• _Task statement_
Can you arrange the lines beginning with the one containing "The width and height of the screenshot is (675, 1336)." and running through the one containing "(x=1114, y=711)" as a numbered list, with blank lines omitted?

= = = = = = =

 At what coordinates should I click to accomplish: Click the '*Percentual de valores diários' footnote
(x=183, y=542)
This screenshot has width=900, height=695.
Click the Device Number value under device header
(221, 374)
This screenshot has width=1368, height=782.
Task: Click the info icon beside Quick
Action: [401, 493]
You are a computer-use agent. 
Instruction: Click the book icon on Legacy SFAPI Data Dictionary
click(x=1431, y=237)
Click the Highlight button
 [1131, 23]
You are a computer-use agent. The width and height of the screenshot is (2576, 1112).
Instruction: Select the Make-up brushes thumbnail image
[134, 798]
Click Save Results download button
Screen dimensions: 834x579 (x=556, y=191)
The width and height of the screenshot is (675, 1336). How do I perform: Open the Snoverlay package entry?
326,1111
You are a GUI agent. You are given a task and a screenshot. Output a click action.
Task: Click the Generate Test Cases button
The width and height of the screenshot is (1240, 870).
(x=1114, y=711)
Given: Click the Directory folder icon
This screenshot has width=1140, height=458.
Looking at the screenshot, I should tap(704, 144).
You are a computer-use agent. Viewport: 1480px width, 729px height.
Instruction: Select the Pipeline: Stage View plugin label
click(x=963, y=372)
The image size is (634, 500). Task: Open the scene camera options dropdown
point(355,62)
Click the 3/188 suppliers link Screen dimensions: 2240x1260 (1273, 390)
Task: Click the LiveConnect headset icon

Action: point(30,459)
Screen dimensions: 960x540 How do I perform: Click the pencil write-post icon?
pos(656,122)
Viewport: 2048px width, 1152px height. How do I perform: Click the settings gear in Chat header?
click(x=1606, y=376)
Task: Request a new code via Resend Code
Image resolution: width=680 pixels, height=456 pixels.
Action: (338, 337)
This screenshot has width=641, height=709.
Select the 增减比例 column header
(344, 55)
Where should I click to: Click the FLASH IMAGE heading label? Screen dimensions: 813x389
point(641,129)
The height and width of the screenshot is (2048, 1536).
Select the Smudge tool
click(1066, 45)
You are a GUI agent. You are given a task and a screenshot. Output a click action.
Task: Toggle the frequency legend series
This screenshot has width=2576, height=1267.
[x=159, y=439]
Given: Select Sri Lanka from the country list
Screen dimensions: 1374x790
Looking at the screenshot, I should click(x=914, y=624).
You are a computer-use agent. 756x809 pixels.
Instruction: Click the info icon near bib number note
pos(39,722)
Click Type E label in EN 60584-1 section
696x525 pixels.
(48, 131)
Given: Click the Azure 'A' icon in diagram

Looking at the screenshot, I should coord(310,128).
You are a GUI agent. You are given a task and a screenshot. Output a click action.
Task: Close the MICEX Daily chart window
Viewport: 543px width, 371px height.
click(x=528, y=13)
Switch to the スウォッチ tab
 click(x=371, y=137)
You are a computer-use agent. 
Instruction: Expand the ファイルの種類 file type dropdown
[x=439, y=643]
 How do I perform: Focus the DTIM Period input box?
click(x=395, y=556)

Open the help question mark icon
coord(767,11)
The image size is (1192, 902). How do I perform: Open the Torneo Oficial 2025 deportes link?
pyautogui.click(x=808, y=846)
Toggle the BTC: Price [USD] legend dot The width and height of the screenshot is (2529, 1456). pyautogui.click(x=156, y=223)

= = = = = = =

• _Problem solution_
1. The width and height of the screenshot is (675, 1336). How do I perform: Open the Snoverlay package entry?
2. 326,1111
3. You are a GUI agent. You are given a task and a screenshot. Output a click action.
4. Task: Click the Generate Test Cases button
5. The width and height of the screenshot is (1240, 870).
6. (x=1114, y=711)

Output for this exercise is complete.